Hundreds of people who feel threatened by the roughly 68 wolves now roaming around eastern Norway turned out for a noisy demonstration in front of the Norwegian Parliament on Wednesday. They were protesting the government’s refusal to kill 47 of the wolves, and aren’t satisfied that only 15 will be subject to a hunt.
The protesters directed their anger at the government minister in charge of environment and climate issues, Vidar Helgesen, who is under enormous pressure to reinstate the wolf hunt in full. He met shortly thereafter with their representatives from the Norwegian farmers’ organization (Norges Bondelag), the hunters and fishing organization (Norges Jeger- og Fiskeforbund) and local politicians from Hedmark and other areas where wolves have been reintroduced into the nature after nearly becoming extinct in Norway.

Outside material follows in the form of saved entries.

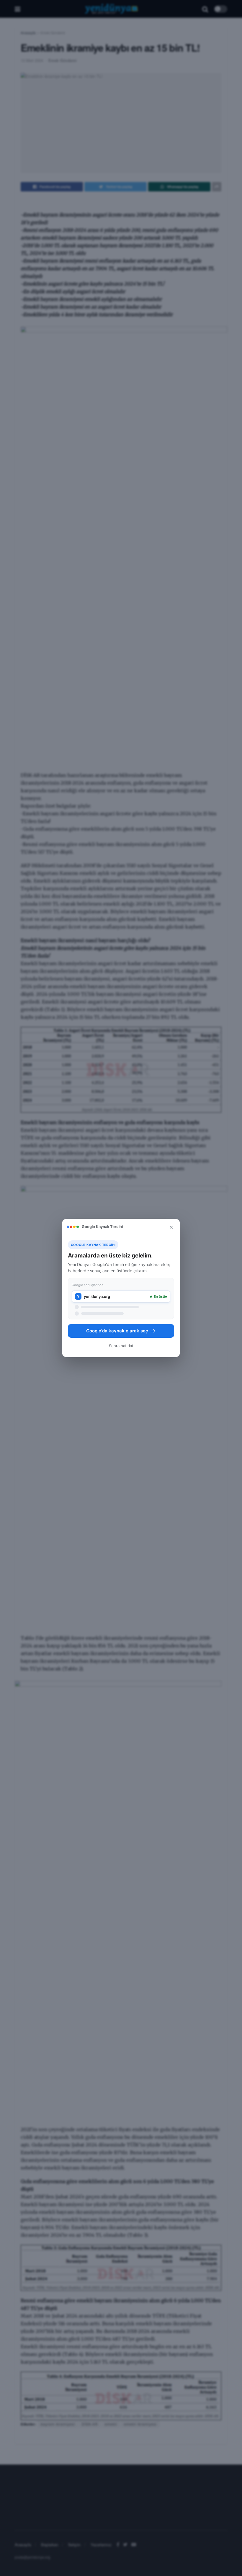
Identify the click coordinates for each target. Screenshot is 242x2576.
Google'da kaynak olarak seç (117, 1331)
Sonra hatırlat (121, 1345)
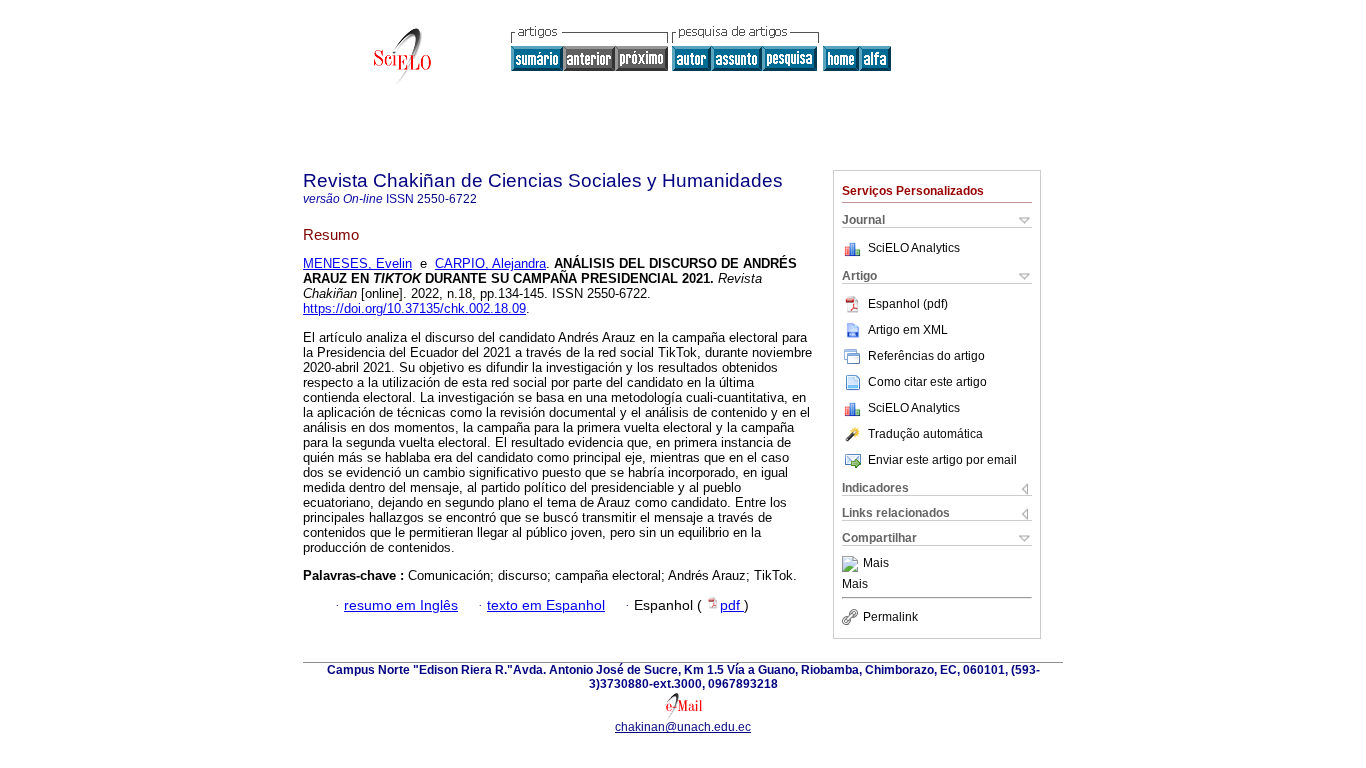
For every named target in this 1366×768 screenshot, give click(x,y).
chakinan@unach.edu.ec (683, 727)
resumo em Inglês (401, 605)
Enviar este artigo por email (942, 460)
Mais (876, 564)
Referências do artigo (926, 356)
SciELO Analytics (914, 248)
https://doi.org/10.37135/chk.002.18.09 (414, 308)
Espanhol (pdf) (908, 304)
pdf (732, 605)
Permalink (890, 617)
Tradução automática (925, 434)
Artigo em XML (908, 330)
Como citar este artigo (927, 382)
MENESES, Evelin (357, 263)
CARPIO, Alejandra (490, 263)
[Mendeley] (852, 564)
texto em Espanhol (546, 605)
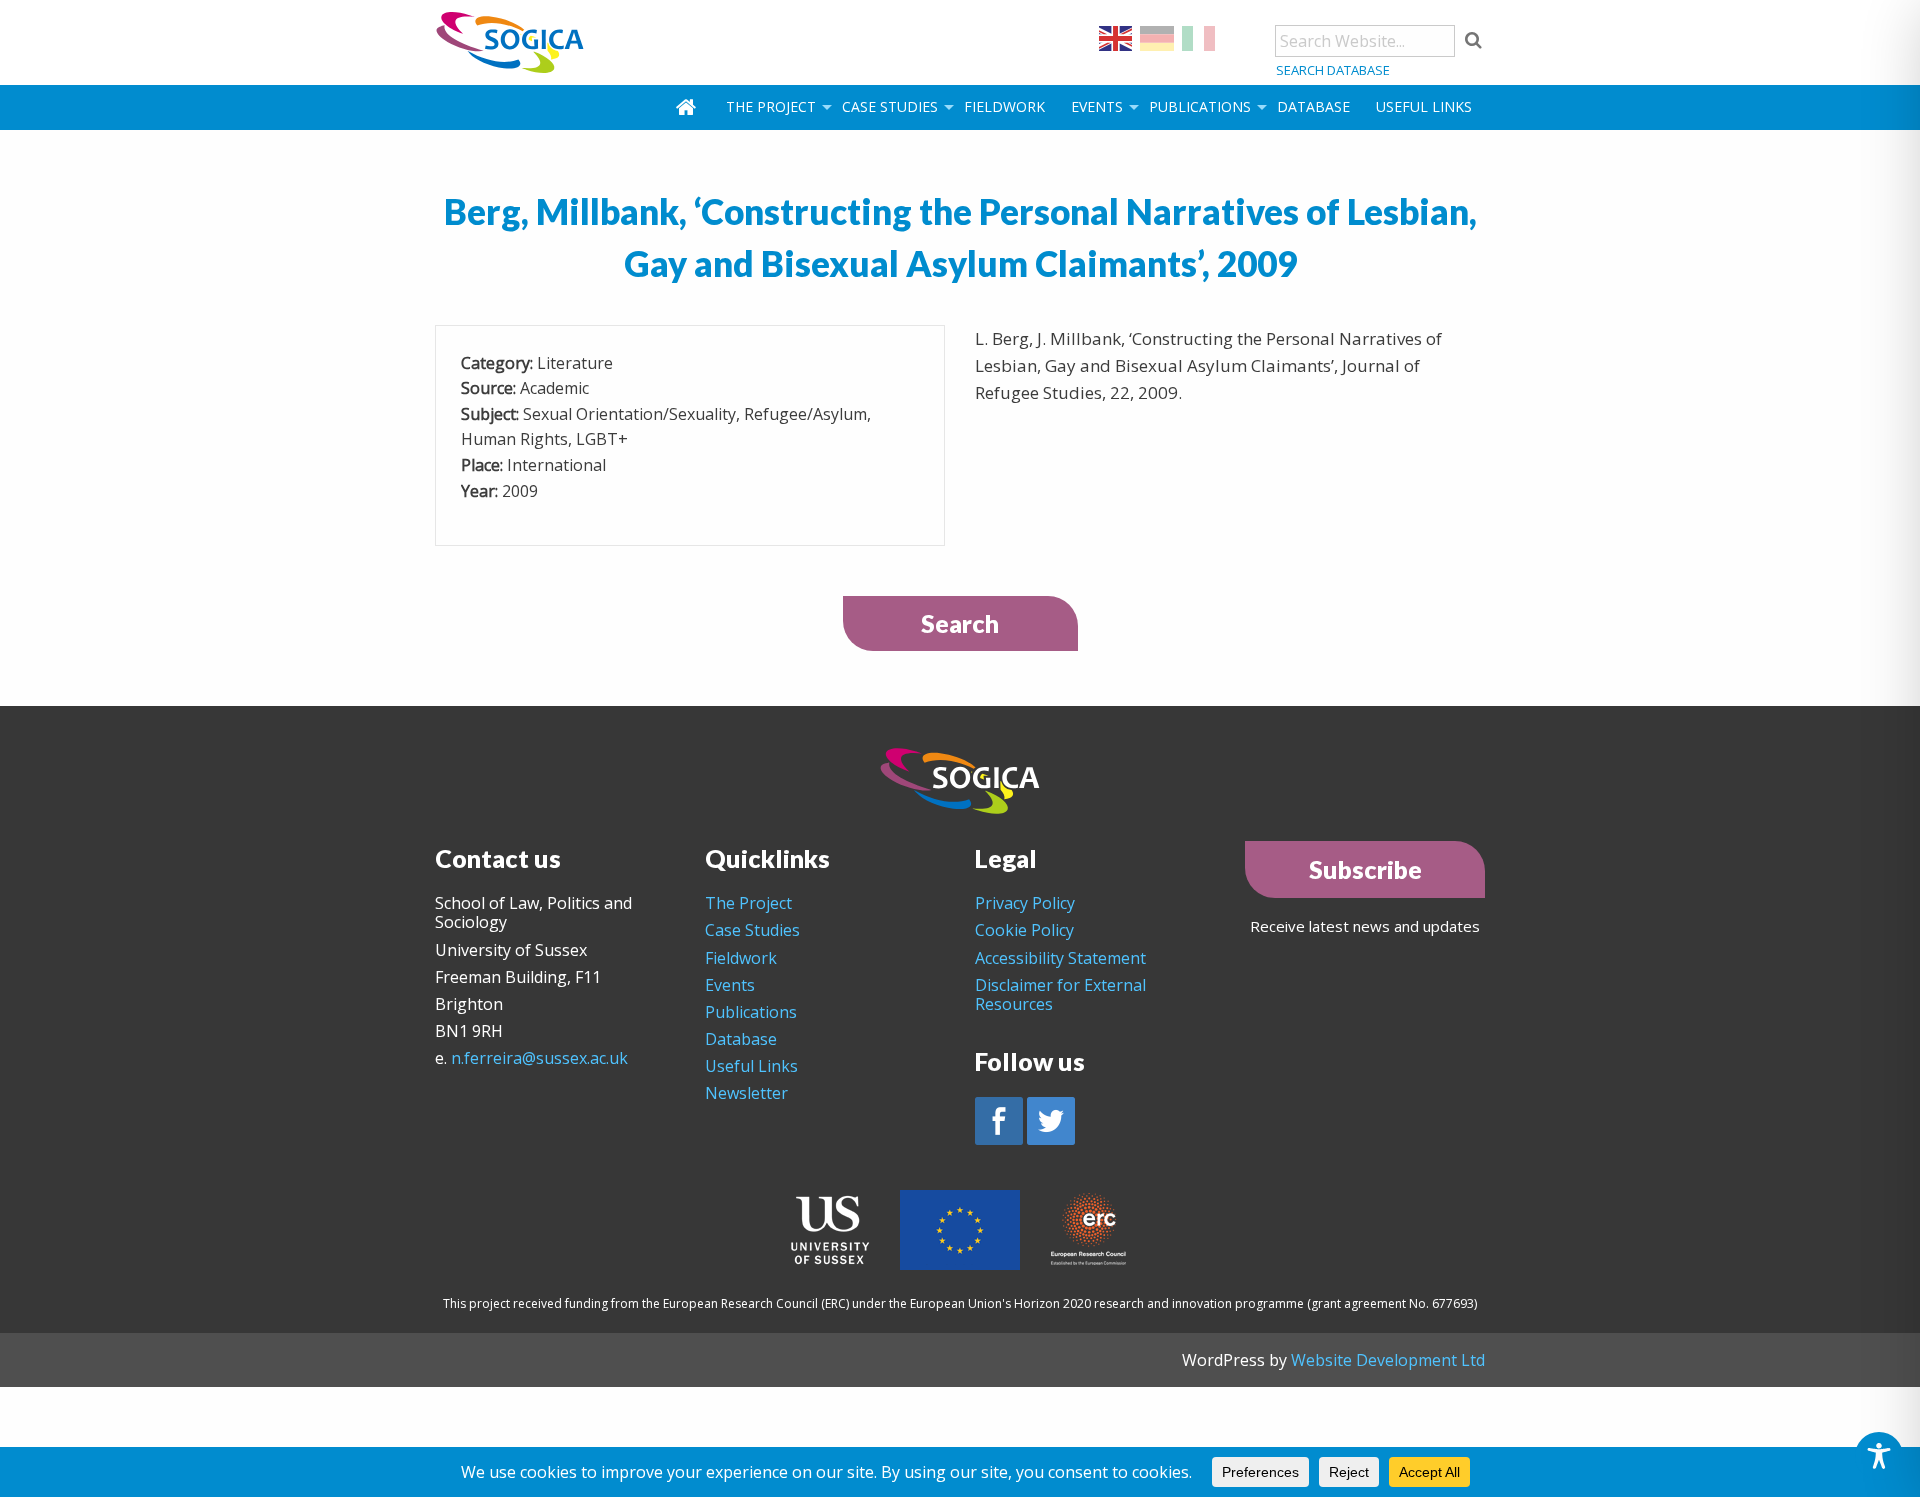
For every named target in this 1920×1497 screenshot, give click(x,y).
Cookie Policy (1024, 930)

Helgesen listened to the claims from those who believe the wolves pose a threat and are disrupting economic and recreational pursuits. Among the protesters are forest- and other land-owners who can earn well by charging for moose and other wildlife hunting on their grounds, and fear the wolves threaten both the moose, the hunters and their dogs. Helgesen, however, stood by the decision he announced on December 20 that the state can’t legally allow more wolves to be shot than it already has.
“We have given permission for 15 wolves to be hunted,” Helgesen said. “If there’s still a great risk for damage, or if wolves behave in a threatening manner, more can be destroyed, but we don’t have the legal means to increase the licensing round.”
That’s “rubbish,” according to one of the many demonstrators outside Parliament on Wednesday. They don’t buy Helgesen’s argument that the wolves don’t pose a threat great enough to justify a hunt, under terms of international treaties Norway is obliged to follow. The full hunt of 47 wolves that had been approved earlier by regional authorities, and which Helgesen reversed, also met protests from around the world. Conservationists had presented Helgesen with some 60,000 signatures of people opposed to the hunt last year.
That’s a lot more than the hundreds who turned out in Oslo on Wednesday but they had little regard for the opinions of environmentalists or people living outside Norway. They were most concerned about the presence of wolves in their communities and on their property.
The Norwegian protesters who traveled into Oslo from Hedmark, Østerdalen, Trøndelag and Trysil among other rural areas called Helgesen’s limits on the wolf hunt “disrespectful” and “arrogant.” Their signs stressed that they have grazing and hunting rights that must honoured, that grazing areas are one of Norway’s biggest resources and that “Hunting is culture and business.” A majority of the protesters were middle-aged and older men, with only a few women spotted in the crowd.
Some spoke, though, including a mother from Trysil who complained that her family’s quality of life had deteriorated since they’d become almost afraid to go outdoors. “Everyone knows that the wolf is not a threatened species,” declared another male speaker, to spirited applause. A farmer from Trøndelag spoke while other men held up posters behind him of bloody sheep who’d been victims of attacks by predators.
Yet another man seemed to resort to threats against Helgesen and the government. Their protest “is not ending here,” he declared. “It’s here it’s beginning.” Helgesen, of the Conservatives, was also meeting Wednesday afternoon with representatives of the other parties in Parliament that had settled on a compromise regarding wildlife management, as they sought to reduce the level of conflict.